Good On Paper? – Is the party over for paper lottery tickets?

From its inception in 1994, the UK National Lottery involved hopeful customers buying a physical lottery ticket from a store or supermarket and keeping tight hold of it until the next draw. Although the lottery went online in 2006, a lot of customers still choose to buy old school paper tickets each week – but for how much longer? In this article, we’re looking at the humble paper lottery ticket and whether it has a place in the future.


What’s the deal with paper tickets?

In an increasingly digital world, many folk still enjoy buying a ticket that they can actually hold but others say that there are some really good reasons for doing away with the traditional ticket and we’ll take a look at some of these in this section:

Going green

UK lottery tickets are made of a type of acrylic known as Polymethyl methacrylate (PMMA) which, although recyclable, will often instead be simply thrown into the bin and may therefore cause harm to the environment. Even if recycled, energy is required in order to produce lottery tickets, making them a much less green option than buying tickets online.

Missing out

Every year, a huge number of people misplace their lottery tickets, throw them away by accident or simply forget about them. With all the stuff that we carry around with us on a daily basis, it’s hardly surprising that a small piece of laminated paper can be misplaced really easily. While this isn’t a significant problem for most, in some cases, it can mean missing out on a big win. This was the case for Watford couple Martyn and Kay Tott who lost out on a £3 million win in 2001. The Tott’s played the same numbers every week and realised that their numbers had come up after checking the draw that fateful week, however, their elation was short lived as they soon discovered that the ticket was nowhere to be found. Despite computer records from their local Londis store confirming their purchase – and support from some high profile names including Sir Richard Branson and Tony Blair – Camelot refused to cough up the cash without a ticket. Sadly, disappointment turned to divorce for the Totts who separated shortly afterwards.

As well as being convenient (and meaning you don’t have to dash out to the shops when you realise that you’ve forgotten to buy your ticket), buying your lottery ticket online means that your entry is safe, secure and recorded. Not only that but, you don’t even have to check the results as the lottery folk will email you should you score a win.

Fighting fraud

Wherever there’s cash to be had, opportunists are usually not too far away and national lotteries are no exception. Countless people over the years have tried to cheat a win by creating fake lottery tickets and, with today’s technology, the results can be incredibly realistic. In 2009, convicted rapist, Edward Tutnam, along with his friend, Clive Knibbs, walked away with £2.5 million after cashing in a fake lottery ticket which had been created by Knibbs. After the fraud was discovered, Knibbs sadly took his own life, and, despite being ordered to repay his ‘winnings’ – and being granted an extension to do so – Tutnam failed to repay any of his illegally gotten gains.

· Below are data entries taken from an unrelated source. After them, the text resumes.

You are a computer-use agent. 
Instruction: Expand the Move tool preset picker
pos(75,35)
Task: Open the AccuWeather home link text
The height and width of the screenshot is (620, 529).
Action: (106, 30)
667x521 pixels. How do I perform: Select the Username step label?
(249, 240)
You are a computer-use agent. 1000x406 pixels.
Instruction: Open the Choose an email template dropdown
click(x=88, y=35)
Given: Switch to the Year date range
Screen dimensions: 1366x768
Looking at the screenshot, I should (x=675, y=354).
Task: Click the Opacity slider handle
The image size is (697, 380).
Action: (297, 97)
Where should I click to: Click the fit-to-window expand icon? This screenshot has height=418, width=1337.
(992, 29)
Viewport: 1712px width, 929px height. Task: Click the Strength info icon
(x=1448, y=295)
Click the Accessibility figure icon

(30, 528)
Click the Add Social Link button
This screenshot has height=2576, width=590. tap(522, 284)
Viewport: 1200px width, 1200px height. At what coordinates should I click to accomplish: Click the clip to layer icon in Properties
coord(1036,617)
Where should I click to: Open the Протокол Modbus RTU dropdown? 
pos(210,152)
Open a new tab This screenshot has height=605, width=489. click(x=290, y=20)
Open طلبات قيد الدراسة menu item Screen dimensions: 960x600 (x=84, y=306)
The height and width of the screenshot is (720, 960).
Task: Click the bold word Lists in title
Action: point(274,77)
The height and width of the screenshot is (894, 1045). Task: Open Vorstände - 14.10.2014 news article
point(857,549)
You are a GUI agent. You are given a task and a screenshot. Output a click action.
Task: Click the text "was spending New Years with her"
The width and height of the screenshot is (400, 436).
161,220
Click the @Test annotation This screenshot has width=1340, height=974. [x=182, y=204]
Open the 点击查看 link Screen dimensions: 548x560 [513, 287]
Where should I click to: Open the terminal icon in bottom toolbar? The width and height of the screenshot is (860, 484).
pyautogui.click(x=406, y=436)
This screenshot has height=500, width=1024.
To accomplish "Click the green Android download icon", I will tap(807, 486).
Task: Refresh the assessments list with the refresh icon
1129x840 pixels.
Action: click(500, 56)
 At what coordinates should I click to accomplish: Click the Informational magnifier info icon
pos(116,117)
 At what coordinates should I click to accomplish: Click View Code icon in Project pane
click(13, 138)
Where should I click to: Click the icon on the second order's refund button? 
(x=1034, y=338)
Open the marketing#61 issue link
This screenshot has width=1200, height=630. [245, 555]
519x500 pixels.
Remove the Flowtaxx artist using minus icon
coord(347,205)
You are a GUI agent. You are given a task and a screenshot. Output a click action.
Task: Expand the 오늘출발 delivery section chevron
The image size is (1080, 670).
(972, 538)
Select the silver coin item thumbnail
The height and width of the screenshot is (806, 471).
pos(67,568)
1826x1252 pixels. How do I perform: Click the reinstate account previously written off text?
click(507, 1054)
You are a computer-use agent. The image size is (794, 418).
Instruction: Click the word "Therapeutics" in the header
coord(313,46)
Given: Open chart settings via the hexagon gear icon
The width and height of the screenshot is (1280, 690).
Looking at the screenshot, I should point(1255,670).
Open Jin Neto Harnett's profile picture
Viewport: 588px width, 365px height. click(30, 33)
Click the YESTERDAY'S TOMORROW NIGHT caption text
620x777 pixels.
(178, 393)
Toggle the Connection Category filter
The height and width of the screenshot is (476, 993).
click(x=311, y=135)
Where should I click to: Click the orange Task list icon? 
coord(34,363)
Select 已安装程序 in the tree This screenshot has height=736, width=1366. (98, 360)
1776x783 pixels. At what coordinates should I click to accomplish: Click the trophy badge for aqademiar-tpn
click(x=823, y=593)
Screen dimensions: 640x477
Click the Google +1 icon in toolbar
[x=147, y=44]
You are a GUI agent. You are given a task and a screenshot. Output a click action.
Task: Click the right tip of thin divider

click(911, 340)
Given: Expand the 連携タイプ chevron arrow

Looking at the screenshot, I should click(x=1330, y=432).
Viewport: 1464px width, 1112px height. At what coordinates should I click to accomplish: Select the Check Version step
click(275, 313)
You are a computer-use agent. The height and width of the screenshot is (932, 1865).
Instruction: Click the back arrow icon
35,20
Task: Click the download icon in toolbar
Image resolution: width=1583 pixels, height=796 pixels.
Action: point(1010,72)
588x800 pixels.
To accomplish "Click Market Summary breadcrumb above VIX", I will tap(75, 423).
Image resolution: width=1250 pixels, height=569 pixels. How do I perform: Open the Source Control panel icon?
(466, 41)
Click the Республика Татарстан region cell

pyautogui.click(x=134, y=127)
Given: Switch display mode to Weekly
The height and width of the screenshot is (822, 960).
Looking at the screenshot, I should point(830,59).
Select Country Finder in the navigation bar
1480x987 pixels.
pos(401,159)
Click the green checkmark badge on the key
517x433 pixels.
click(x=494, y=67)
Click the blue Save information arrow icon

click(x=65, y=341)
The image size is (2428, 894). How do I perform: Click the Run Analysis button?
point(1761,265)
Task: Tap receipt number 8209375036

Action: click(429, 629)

This left the National Lottery, and the charities that it supports, out of pocket.

Although, with today’s technology, it may be possible to commit digital lottery fraud, discovery and conviction is much more likely which will hopefully deter would be fraudsters from stealing from the organisation which does so much for charities across the globe.

Machine faults

Lovers of paper tickets will know that there’s nothing more frustrating than going all the way to the shop to buy a ticket, only to discover that the machine isn’t working. While the National Lottery site, like any other website, may experience the odd glitch, it is considered to be considerably more reliable than the 44,500 ticket machines dotted across the United Kingdom. Additionally, physical sales of lottery tickets are generally not available between the hours of 1.30am and 5.00am as this ‘downtime’ is used by the National Lottery for essential maintenance and updates to its systems. While not a problem for many, this can be inconvenient for night owls and those who work unsociable hours.

The downsides of digital

So far in this article, we’ve talked about the very real advantages of the National Lottery going completely digital but, what about the disadvantages? In this section, we’ll play devil’s advocate and look at some of the reasons for keeping paper tickets alive.

Problem gambling

When we make any purchase online, including buying lottery tickets, we can do so in just a couple of minutes on a phone, laptop or tablet. The ease with which people are able to gamble online in 2023 has, in recent years, been the subject of many a headline; with new legislation being discussed on an almost daily basis. Problem gambling is fast becoming an epidemic worldwide and a lot of people blame the convenience of online gambling for the issue. On the other hand, buying a paper ticket requires leaving the house, walking or travelling to a shop and possibly having to queue to make a purchase. Because of this, many people may simply decide not to bother which may be a minor annoyance for most people but could make a real difference in the life of a problem gambler.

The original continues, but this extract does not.